Recommendation 8: CMS should design the Medicare pay-for-performance program to include components that promote, recognize, and reward improved coordination of care across providers and through entire episodes of illness. Thus, CMS should (1) encourage beneficiaries and providers to identify providers who would be considered their principle responsible source of care, and (2) pay for and reward successful care coordination that meets specified standards for providers who take on that role.

Recommendation 9: Because electronic health information technology will increase the probability of a successful pay-for-performance program, the Secretary of DHHS should explore a variety of approaches for assisting providers in implementation of electronic data collection and reporting systems to strengthen the use of consistent performance measures.

Recommendation 10: The Secretary of DHHS should implement a monitoring and evaluation system for the Medicare pay-for-performance program in order to:
* Assess early experiences with implementation so timely corrective action can be taken.
* Evaluate the overall impact of pay for performance on clinical quality, patient-centeredness and efficiency.
* Identify the best practices of high-performing delivery settings that should be shared with others to improve care throughout the nation.

Report brief (4 pages):
http://www.iom.edu/CMS/3809/19805/37232/37236.aspx

Rewarding Provider Performance (full text):
http://darwin.nap.edu/books/0309102162/html/R2.html

Comment:

By Don McCanne, MD

Until now, conceptualizations of pay for performance have not proffered much more than the introduction of additional administrative intrusions that might motivate minimal tweaking of a few practice parameters, but would have a negligible impact on overall health care outcomes.

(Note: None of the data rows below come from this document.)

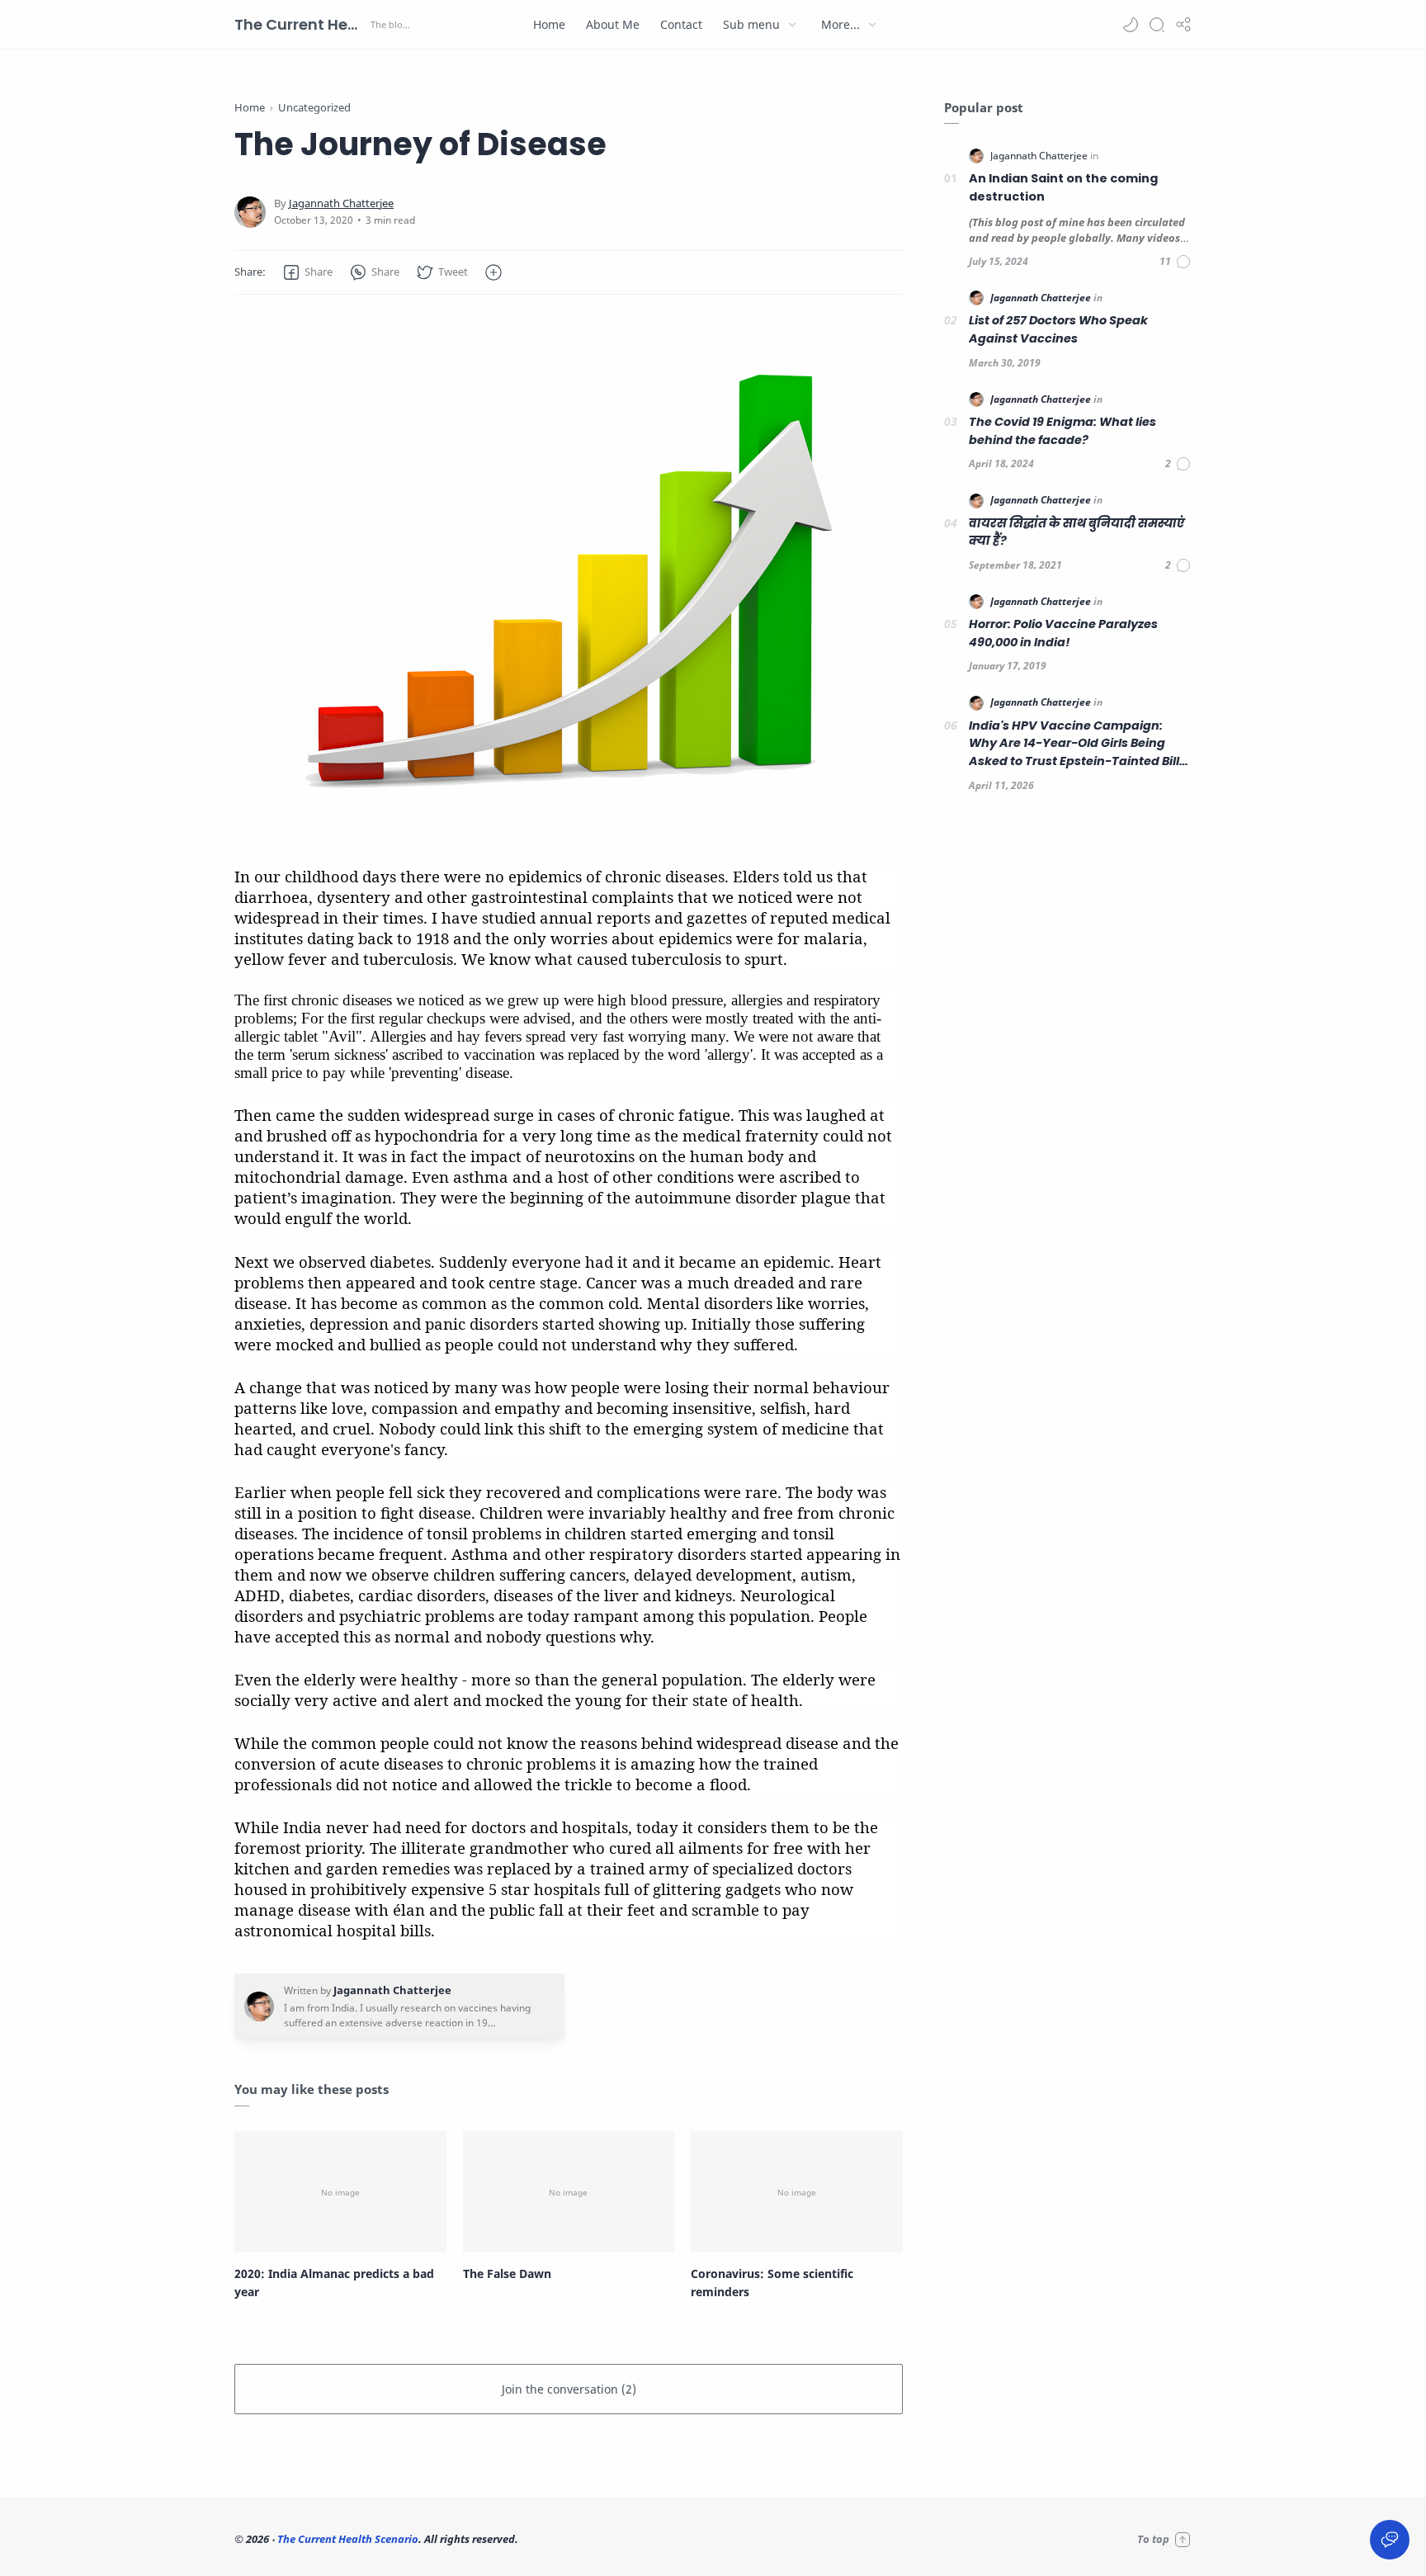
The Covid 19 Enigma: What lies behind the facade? (1062, 431)
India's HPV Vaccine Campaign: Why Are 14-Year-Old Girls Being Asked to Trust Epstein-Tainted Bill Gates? (1074, 744)
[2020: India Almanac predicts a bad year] (340, 2191)
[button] (1130, 25)
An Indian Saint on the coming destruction (1063, 187)
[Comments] (1175, 261)
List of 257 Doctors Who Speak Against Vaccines (1058, 329)
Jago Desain (630, 2538)
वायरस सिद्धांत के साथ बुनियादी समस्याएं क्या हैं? (1076, 532)
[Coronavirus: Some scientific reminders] (797, 2191)
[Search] (1157, 25)
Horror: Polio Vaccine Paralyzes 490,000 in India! (1063, 633)
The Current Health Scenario (300, 24)
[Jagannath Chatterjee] (341, 203)
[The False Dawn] (569, 2191)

This Institute of Medicine report sheds further light on the subject. In elaborating on the pay-for-performance concept, the Institute of Medicine makes it very clear that the administrative burden is significant and will divert time and resources away from patient care. But what will that effort attain for us? Sampling of performance will always provide a very incomplete picture of overall performance, and it will favor those who master gaming of the system. The IOM proposal would attempt to improve provider behavior through public humiliation and financial penalties as funds are shifted to those who play the games better. There are already enough pressures on health care professionals without adding this insult.

Pay for performance eventually may become a valuable tool to improve efficiency, quality, and health care outcomes, if anyone can figure out an effective model for doing that. Unfortunately, the gifted individuals at the Institute of Medicine have not yet provided us with that model. Until they do, we should proceed with reform that we know will dramatically improve resource allocation: single payer national health insurance.